The U.S. Senate Appropriations Committee included in its 2003 appropriations package a $75 million program offering federal grants to the 25 cities most threatened by lead poisoning. The funding was sponsored by Senator Barbara Mikulski as part of the VA-HUD bill. The full Senate and the U.S. House of Representatives must include this important program in the final spending bill sent to the President. Dr. Hooks called on President Bush to support the funding as part of a new, administration-wide commitment to addressing the problem. CHF also called upon the Bush administration to make childhood lead poisoning one of its top health priorities.
Facts About Childhood Lead Poisoning:
— Exposures to lead in childhood can cause learning disabilities, behavioral problems, and at very high levels, seizures, coma and even death. (CDC)
— While adults absorb about 11 percent of lead reaching the digestive tract, children may absorb 30% to 75%. (FDA)
— Since the late 1970s, children’s average blood lead levels have decreased more than 80%, but the problem of childhood lead poisoning remains concentrated on a local level. (CDC)
— The prevalence of elevated blood lead levels among children living in pre-1946 low-income housing is as much as 30 times greater than that of middle-income children living in newer housing. (CDC)

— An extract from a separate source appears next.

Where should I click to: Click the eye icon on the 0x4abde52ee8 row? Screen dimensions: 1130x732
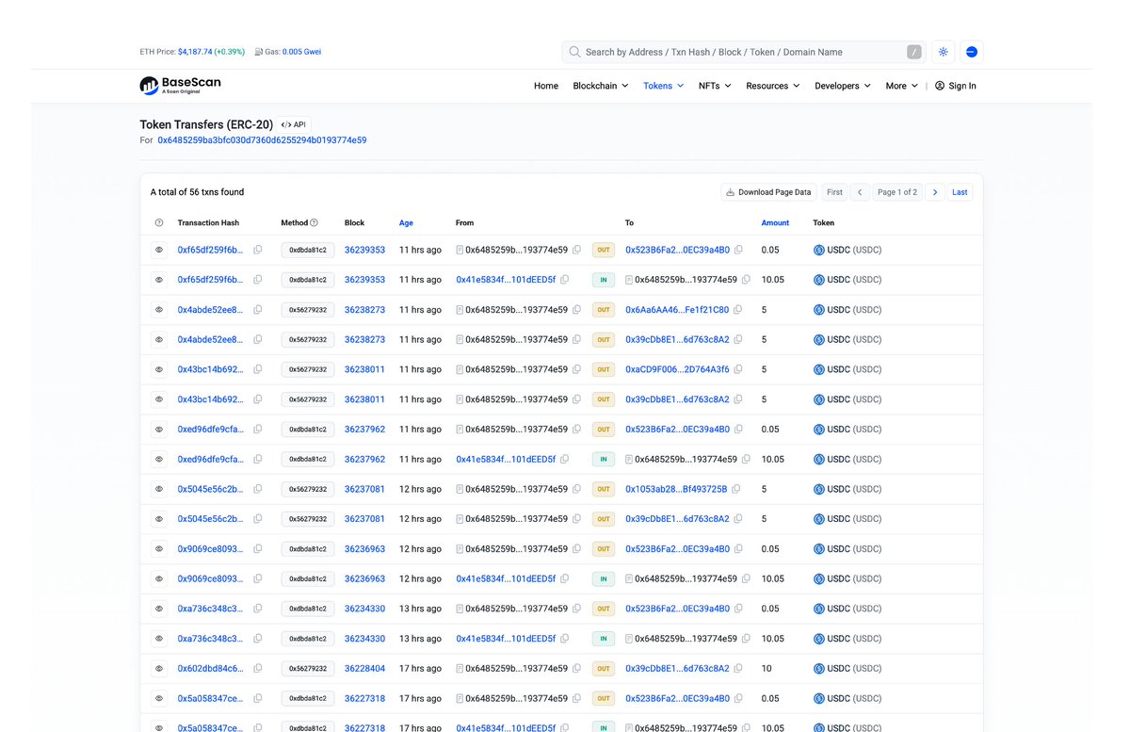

— In the last decade, of all U.S. children under six who had dangerously high blood lead levels, almost 85% were enrolled in Medicaid. (CDC)

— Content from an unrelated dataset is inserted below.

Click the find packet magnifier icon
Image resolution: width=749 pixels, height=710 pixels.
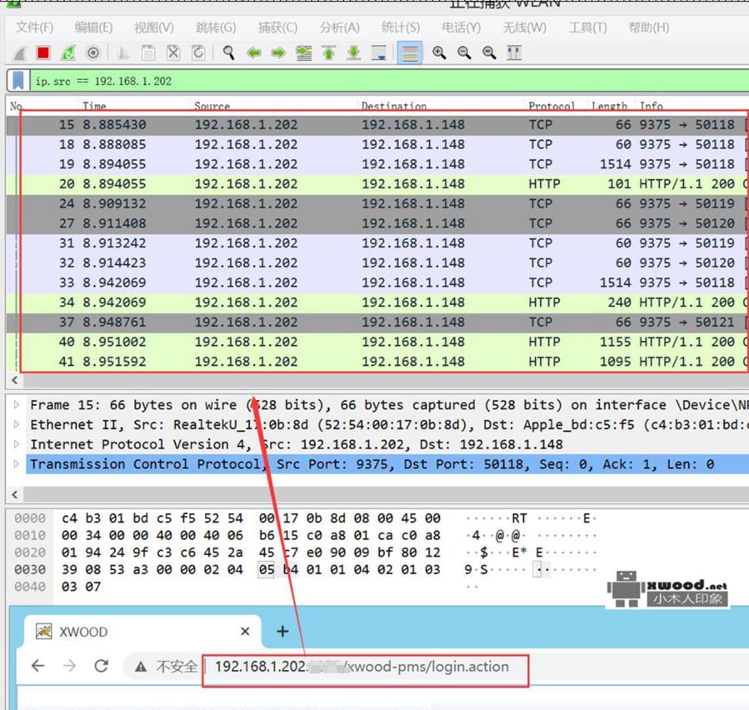pos(228,53)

— Nearly 22% of African-American children and living in older houses and apartments have elevated blood lead levels. (CDC)
— Mexican American children are also at increased risk – 13% of those living in older housing have blood lead levels over 10 mcg/dL, in contrast to less than 6% of non-Hispanic white children living in such housing. (CDC)
Initiatives that are making a difference:
— In Rhode Island, State Senator Thomas Izzo sponsored the Lead Hazard Control and Mitigation Act, which guarantees safe housing for pregnant women and children under six. The law also gives tenants the right to sue their landlords for failure to control lead hazards.
— In California, Governor Gray Davis signed a provision that will make lead hazards a violation of state housing laws, giving the state health department the authority to collect data and making it easier for health officials to identify, treat, and prevent childhood lead poisoning.
— In Boston, Mayor Thomas Menino has set 2005 as a city-wide goal to eliminate childhood lead poisoning. By emphasizing practical, proactive, results-oriented approaches, Boston has already reduced childhood lead poisoning by 54% in three years.
— In Maryland, childhood lead poisoning has decreased more than 80% since 1995, when state law began to require that property-owners implement lead-hazard reduction measures.
— In Baltimore, Mayor Martin O’Malley identified childhood lead poisoning prevention as a priority public health issue in 2000. A plan for a two-phase coordinated initiative involving city and state agencies was developed immediately and is underway.